***** Exercise inputs *****

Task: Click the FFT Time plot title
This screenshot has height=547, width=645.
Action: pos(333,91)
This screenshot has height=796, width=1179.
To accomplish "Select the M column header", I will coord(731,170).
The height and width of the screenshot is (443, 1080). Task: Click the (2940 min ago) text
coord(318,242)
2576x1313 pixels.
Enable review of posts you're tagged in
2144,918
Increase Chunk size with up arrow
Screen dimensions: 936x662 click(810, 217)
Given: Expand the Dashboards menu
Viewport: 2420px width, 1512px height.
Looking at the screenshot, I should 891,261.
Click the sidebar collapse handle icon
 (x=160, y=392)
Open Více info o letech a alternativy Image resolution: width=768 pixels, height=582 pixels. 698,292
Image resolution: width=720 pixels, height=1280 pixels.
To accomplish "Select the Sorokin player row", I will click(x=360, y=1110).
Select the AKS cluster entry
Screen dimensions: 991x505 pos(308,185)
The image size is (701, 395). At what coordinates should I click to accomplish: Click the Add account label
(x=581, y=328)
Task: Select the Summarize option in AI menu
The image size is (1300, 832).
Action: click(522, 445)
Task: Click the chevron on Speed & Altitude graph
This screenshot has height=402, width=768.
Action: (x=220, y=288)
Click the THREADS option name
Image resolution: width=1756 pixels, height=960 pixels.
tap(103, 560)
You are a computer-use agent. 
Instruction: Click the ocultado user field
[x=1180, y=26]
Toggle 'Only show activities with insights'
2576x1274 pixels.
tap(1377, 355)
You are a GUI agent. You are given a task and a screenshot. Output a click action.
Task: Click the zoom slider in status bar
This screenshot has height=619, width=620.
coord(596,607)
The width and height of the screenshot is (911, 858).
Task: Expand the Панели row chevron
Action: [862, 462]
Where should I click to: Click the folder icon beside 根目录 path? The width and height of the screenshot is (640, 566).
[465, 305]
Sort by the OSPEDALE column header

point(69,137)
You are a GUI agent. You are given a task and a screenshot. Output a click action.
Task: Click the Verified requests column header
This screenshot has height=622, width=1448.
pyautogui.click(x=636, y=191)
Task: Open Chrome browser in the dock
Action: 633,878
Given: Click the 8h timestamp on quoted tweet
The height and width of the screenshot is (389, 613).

*****

*Try it:*
In the records above, some lines hold the word "menu". Say how many, and nothing more.

*Reply:*
2